▶ _The task_: Reproduce each of the following items word for word, in the same order.

[Begin]

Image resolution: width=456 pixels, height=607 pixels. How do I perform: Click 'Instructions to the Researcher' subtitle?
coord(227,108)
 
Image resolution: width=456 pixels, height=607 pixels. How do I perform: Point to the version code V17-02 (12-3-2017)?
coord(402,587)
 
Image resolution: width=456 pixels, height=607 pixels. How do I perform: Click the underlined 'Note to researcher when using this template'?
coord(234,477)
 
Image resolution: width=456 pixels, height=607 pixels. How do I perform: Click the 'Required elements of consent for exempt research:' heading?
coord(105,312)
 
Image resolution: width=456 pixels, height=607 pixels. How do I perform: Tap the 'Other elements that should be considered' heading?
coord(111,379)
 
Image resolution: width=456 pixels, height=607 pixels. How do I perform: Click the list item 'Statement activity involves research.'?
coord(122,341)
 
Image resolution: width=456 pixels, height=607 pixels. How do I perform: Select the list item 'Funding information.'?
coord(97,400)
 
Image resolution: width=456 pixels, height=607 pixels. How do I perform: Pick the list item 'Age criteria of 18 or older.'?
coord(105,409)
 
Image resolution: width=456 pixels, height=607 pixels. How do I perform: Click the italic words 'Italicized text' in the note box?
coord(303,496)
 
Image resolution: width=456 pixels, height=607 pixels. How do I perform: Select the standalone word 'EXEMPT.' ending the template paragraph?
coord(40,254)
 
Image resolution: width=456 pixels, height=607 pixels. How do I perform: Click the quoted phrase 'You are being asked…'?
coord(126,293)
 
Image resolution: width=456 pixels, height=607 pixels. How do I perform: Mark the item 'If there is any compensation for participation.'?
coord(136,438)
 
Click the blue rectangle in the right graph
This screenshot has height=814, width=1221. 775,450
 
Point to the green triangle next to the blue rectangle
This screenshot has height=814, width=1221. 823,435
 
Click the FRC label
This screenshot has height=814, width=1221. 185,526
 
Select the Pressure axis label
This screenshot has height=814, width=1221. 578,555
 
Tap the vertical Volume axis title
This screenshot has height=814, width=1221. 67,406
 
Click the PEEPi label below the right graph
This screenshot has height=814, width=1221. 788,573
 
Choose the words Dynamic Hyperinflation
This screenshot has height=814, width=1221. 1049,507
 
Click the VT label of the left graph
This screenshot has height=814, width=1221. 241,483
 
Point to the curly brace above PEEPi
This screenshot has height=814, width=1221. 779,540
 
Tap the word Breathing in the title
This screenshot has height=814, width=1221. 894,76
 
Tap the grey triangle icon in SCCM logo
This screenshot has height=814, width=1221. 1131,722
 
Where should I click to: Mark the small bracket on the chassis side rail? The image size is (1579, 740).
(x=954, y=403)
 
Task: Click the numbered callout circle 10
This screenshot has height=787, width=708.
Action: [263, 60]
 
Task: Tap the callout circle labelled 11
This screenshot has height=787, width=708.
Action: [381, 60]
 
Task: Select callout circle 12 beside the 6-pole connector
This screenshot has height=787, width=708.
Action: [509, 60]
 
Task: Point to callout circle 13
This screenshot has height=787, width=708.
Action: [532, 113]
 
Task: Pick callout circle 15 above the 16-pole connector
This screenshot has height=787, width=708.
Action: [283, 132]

[End]

▶ _Output of the task_:
Image resolution: width=456 pixels, height=607 pixels. How do I perform: Click 'Instructions to the Researcher' subtitle?
coord(227,108)
 
Image resolution: width=456 pixels, height=607 pixels. How do I perform: Point to the version code V17-02 (12-3-2017)?
coord(402,587)
 
Image resolution: width=456 pixels, height=607 pixels. How do I perform: Click the underlined 'Note to researcher when using this template'?
coord(234,477)
 
Image resolution: width=456 pixels, height=607 pixels. How do I perform: Click the 'Required elements of consent for exempt research:' heading?
coord(105,312)
 
Image resolution: width=456 pixels, height=607 pixels. How do I perform: Tap the 'Other elements that should be considered' heading?
coord(111,379)
 
Image resolution: width=456 pixels, height=607 pixels. How do I perform: Click the list item 'Statement activity involves research.'?
coord(122,341)
 
Image resolution: width=456 pixels, height=607 pixels. How do I perform: Select the list item 'Funding information.'?
coord(97,400)
 
Image resolution: width=456 pixels, height=607 pixels. How do I perform: Pick the list item 'Age criteria of 18 or older.'?
coord(105,409)
 
Image resolution: width=456 pixels, height=607 pixels. How do I perform: Click the italic words 'Italicized text' in the note box?
coord(303,496)
 
Image resolution: width=456 pixels, height=607 pixels. How do I perform: Select the standalone word 'EXEMPT.' ending the template paragraph?
coord(40,254)
 
Image resolution: width=456 pixels, height=607 pixels. How do I perform: Click the quoted phrase 'You are being asked…'?
coord(126,293)
 
Image resolution: width=456 pixels, height=607 pixels. How do I perform: Mark the item 'If there is any compensation for participation.'?
coord(136,438)
 
Click the blue rectangle in the right graph
This screenshot has height=814, width=1221. 775,450
 
Point to the green triangle next to the blue rectangle
This screenshot has height=814, width=1221. 823,435
 
Click the FRC label
This screenshot has height=814, width=1221. 185,526
 
Select the Pressure axis label
This screenshot has height=814, width=1221. 578,555
 
Tap the vertical Volume axis title
This screenshot has height=814, width=1221. 67,406
 
Click the PEEPi label below the right graph
This screenshot has height=814, width=1221. 788,573
 
Choose the words Dynamic Hyperinflation
This screenshot has height=814, width=1221. 1049,507
 
Click the VT label of the left graph
This screenshot has height=814, width=1221. 241,483
 
Point to the curly brace above PEEPi
This screenshot has height=814, width=1221. 779,540
 
Tap the word Breathing in the title
This screenshot has height=814, width=1221. 894,76
 
Tap the grey triangle icon in SCCM logo
This screenshot has height=814, width=1221. 1131,722
 
Where should I click to: Mark the small bracket on the chassis side rail? The image size is (1579, 740).
(x=954, y=403)
 
Task: Click the numbered callout circle 10
This screenshot has height=787, width=708.
Action: [263, 60]
 
Task: Tap the callout circle labelled 11
This screenshot has height=787, width=708.
Action: [381, 60]
 
Task: Select callout circle 12 beside the 6-pole connector
This screenshot has height=787, width=708.
Action: [509, 60]
 
Task: Point to callout circle 13
This screenshot has height=787, width=708.
Action: [532, 113]
 
Task: Pick callout circle 15 above the 16-pole connector
This screenshot has height=787, width=708.
Action: [283, 132]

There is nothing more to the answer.